Malice Mizer chronology
| Merveilles (1998) | Shinwa (2000) | Bara no Seidou (2000) |

= Shinwa (EP) =

Shinwa (神話) is an EP by Japanese rock band Malice Mizer, released on February 1, 2000. It is dedicated to the band's former drummer Kami, who died the previous year and composed two of its songs.

==Overview==
Kami had been wanting to start composing songs for a while, he would practice guitar and bought a synthesizer for that purpose. When he died in June 1999, rather than hold a public memorial service for him, the remaining members chose to finish and release two of his songs that they felt best conveyed the drummer's feelings. They waited to release it on February 1 of the following year, which is Kami's birthday.

Kami first showed the band the songs in April 1999, the first time he had ever shown them his compositions.
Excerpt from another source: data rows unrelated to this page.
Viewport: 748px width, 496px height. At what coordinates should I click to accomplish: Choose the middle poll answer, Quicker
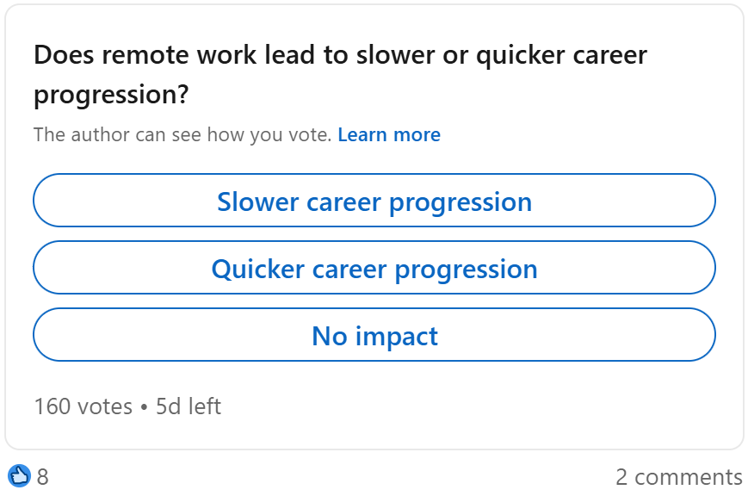click(374, 267)
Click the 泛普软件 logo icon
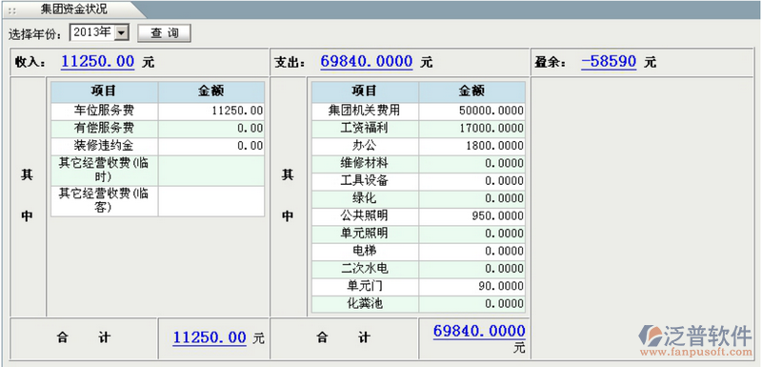The image size is (762, 367). coord(651,336)
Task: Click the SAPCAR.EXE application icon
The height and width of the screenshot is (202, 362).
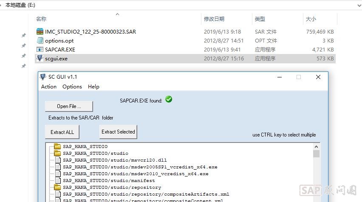Action: point(40,49)
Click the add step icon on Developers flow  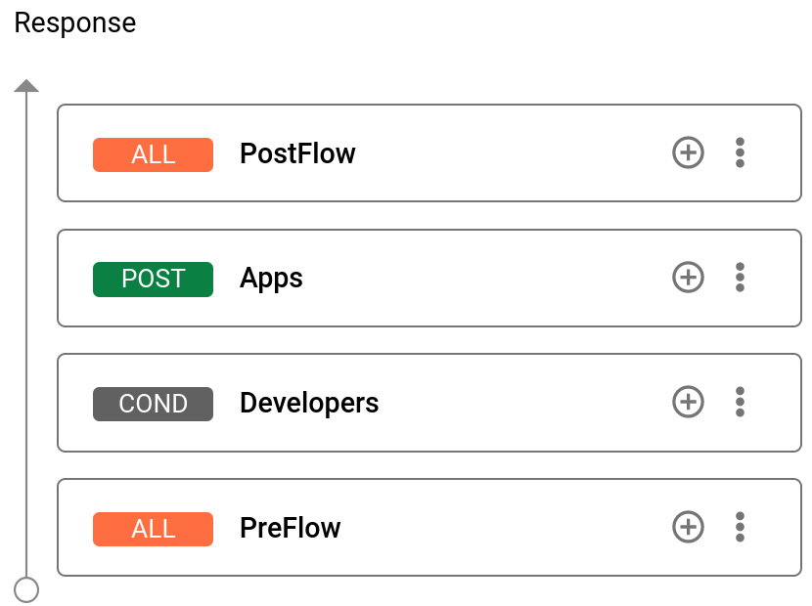coord(688,403)
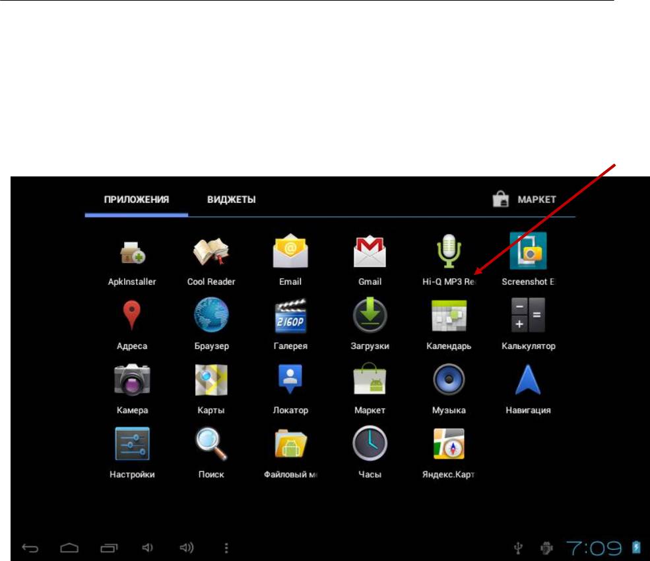Select the ПРИЛОЖЕНИЯ tab
The width and height of the screenshot is (650, 561).
pos(137,200)
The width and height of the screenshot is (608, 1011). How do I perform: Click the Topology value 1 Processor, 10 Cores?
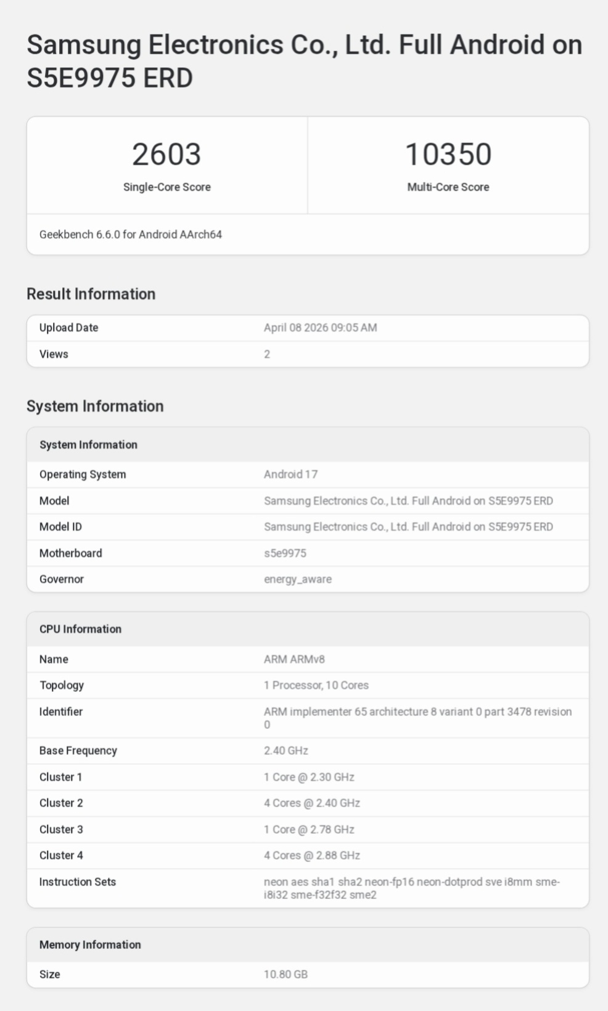pos(316,685)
They were already titled. Mana described the two tracks as polar opposites. The guitarist described "Unmei no Deai", which Kami said had a French-like image, as having a "gentleness" that Malice Mizer had never done before. It was the most difficult song on the EP, and undertook a significant change while they arranged it.
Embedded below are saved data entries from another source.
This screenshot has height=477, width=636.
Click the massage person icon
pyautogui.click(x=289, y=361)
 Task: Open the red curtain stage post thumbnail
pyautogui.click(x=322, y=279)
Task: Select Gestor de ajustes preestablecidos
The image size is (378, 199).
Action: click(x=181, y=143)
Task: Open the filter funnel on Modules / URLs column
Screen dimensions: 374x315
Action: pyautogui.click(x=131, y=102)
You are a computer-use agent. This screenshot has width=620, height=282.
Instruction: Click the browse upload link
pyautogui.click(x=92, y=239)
Mana felt that "Mori no Naka no Tenshi" was brighter and said it has a "fun feeling." Wanting to keep that happy and energetic feeling, the band did not want a tightly arranged guitar part. It also marks the first time that Mana and Közi had played/recorded guitar in a while. The remaining members composed the opening track "Saikai" to show their feelings for Kami.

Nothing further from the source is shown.